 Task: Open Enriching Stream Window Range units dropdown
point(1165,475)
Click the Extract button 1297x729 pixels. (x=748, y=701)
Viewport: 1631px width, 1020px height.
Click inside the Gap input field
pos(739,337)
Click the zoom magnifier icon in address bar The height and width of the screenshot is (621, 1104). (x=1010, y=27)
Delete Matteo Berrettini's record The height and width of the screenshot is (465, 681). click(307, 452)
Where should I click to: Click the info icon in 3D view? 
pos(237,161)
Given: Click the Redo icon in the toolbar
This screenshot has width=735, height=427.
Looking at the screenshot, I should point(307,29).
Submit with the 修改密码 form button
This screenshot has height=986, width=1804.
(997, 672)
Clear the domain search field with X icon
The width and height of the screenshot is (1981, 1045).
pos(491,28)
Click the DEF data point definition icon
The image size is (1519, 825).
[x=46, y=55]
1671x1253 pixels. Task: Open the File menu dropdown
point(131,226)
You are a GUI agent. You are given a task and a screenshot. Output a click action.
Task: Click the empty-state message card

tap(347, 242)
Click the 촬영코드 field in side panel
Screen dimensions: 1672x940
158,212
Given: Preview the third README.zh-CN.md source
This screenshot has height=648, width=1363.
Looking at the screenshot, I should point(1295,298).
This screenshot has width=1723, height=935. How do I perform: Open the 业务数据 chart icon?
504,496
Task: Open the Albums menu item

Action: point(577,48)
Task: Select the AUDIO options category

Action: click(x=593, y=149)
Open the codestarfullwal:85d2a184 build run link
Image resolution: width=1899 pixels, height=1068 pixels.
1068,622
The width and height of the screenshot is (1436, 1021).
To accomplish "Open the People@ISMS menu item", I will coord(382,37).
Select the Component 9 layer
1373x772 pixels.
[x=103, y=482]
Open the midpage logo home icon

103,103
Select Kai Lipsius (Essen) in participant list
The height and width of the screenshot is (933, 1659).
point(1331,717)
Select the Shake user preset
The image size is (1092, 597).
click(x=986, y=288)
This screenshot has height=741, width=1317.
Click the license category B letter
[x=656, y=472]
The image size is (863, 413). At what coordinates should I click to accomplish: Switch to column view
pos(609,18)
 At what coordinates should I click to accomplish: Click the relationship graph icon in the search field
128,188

******************************

Exercise:
Return the whole listing, keeping each word as it stands.

Reply:
 Task: Open Enriching Stream Window Range units dropdown
point(1165,475)
Click the Extract button 1297x729 pixels. (x=748, y=701)
Viewport: 1631px width, 1020px height.
Click inside the Gap input field
pos(739,337)
Click the zoom magnifier icon in address bar The height and width of the screenshot is (621, 1104). (x=1010, y=27)
Delete Matteo Berrettini's record The height and width of the screenshot is (465, 681). click(307, 452)
Where should I click to: Click the info icon in 3D view? 
pos(237,161)
Given: Click the Redo icon in the toolbar
This screenshot has width=735, height=427.
Looking at the screenshot, I should point(307,29).
Submit with the 修改密码 form button
This screenshot has height=986, width=1804.
(997, 672)
Clear the domain search field with X icon
The width and height of the screenshot is (1981, 1045).
pos(491,28)
Click the DEF data point definition icon
The image size is (1519, 825).
[x=46, y=55]
1671x1253 pixels. Task: Open the File menu dropdown
point(131,226)
You are a GUI agent. You are given a task and a screenshot. Output a click action.
Task: Click the empty-state message card

tap(347, 242)
Click the 촬영코드 field in side panel
Screen dimensions: 1672x940
158,212
Given: Preview the third README.zh-CN.md source
This screenshot has height=648, width=1363.
Looking at the screenshot, I should point(1295,298).
This screenshot has width=1723, height=935. How do I perform: Open the 业务数据 chart icon?
504,496
Task: Open the Albums menu item

Action: point(577,48)
Task: Select the AUDIO options category

Action: click(x=593, y=149)
Open the codestarfullwal:85d2a184 build run link
Image resolution: width=1899 pixels, height=1068 pixels.
1068,622
The width and height of the screenshot is (1436, 1021).
To accomplish "Open the People@ISMS menu item", I will coord(382,37).
Select the Component 9 layer
1373x772 pixels.
[x=103, y=482]
Open the midpage logo home icon

103,103
Select Kai Lipsius (Essen) in participant list
The height and width of the screenshot is (933, 1659).
point(1331,717)
Select the Shake user preset
The image size is (1092, 597).
click(x=986, y=288)
This screenshot has height=741, width=1317.
Click the license category B letter
[x=656, y=472]
The image size is (863, 413). At what coordinates should I click to accomplish: Switch to column view
pos(609,18)
 At what coordinates should I click to accomplish: Click the relationship graph icon in the search field
128,188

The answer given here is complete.